На камине, в котором, дымясь, шипел ворованный хворост, пылились самые разнообразные предметы: бутылка со вставленным в горлышко огарком, который широкими потоками оплывал по стеклу, — светильник, достойный бродяги и пропойцы; стаканчик для триктрака, три игральных кости, налитых свинцом, связка старых чубуков, глиняный горшок для курева, чулок, а в нем гребень с обломанными зубьями; потайной фонарь с круглым, как совиный глаз, стеклышком, куча ключей, без сомнения, для чужих замков, ибо в самой комнате не было ни одного предмета с запором; щипцы для завивки усов, словно исцарапанный когтями дьявола осколок зеркала, — смотрясь в него, можно было увидеть только один глаз сразу, да и то если он не походил на глаз Юноны, которую Гомер именует ((((((, и еще множество такого хлама, что его даже описывать тошно.
Напротив камина, на стене, менее просыревшей, чем все остальные, да еще затянутой тряпицей зеленой саржи, сверкал набор шпаг надежной закалки, до блеска начищенных и носивших на лезвиях клейма самых прославленных испанских и итальянских мастеров. Были там клинки обоюдоострые, трехгранные, клинки с рейкой посередине для стока крови; были мечи с тяжелой чашкой, тесаки, кинжалы, стилеты и другое ценное оружие, которое так не вязалось с нищенским убожеством жилья. Ни единого пятнышка ржавчины, ни единой пылинки не виднелось на них, это были рабочие орудия убийцы, и даже в королевском арсенале их не содержали бы лучше, натирая маслом, полируя суконкой и сохраняя в нетронутом виде. Казалось, они только что свежеотточенными сошли с прилавка. Лампурд, неряшливый в остальном, вкладывал сюда всю свою гордость, весь свой интерес. Такая рачительная забота при его ремесле носила зловещий характер, и на тщательно отполированной стали, казалось, пламенели кровавые отсветы.
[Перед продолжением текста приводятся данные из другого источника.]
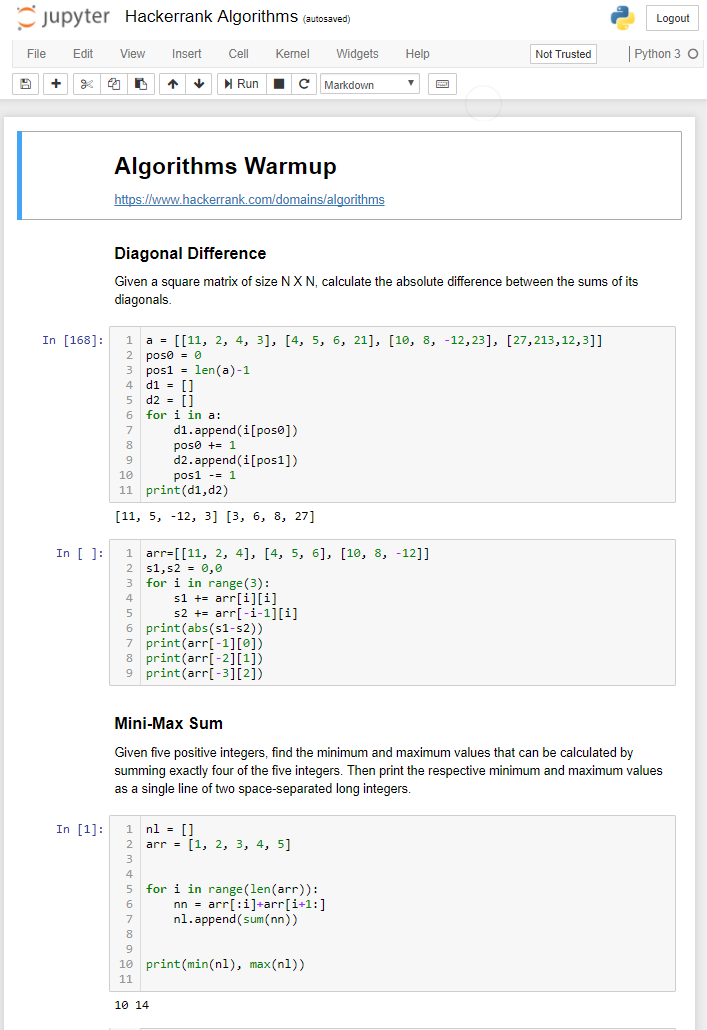Open the Kernel menu
The image size is (707, 1030).
(x=292, y=54)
Стульев в комнате не водилось, и посетителям предоставлялось право пребывать стоя, чтобы вырасти, или же, щадя подошвы своих башмаков, расположиться на старой продавленной корзине, на сундуке, а то и на футляре от лютни, валявшемся в углу. Стол был сделан из ставня, положенного на козлы. Он же служил кроватью. После попойки хозяин дома укладывался здесь и, натянув на себя край скатерти, бывшей не чем иным, как полой его плаща, с которого он продал верх, иначе не на что было бы согреть себе нутро, поворачивался к стенке, не желая смотреть на пустые бутылки, — зрелище, способное ввергнуть пьяницу в черную меланхолию.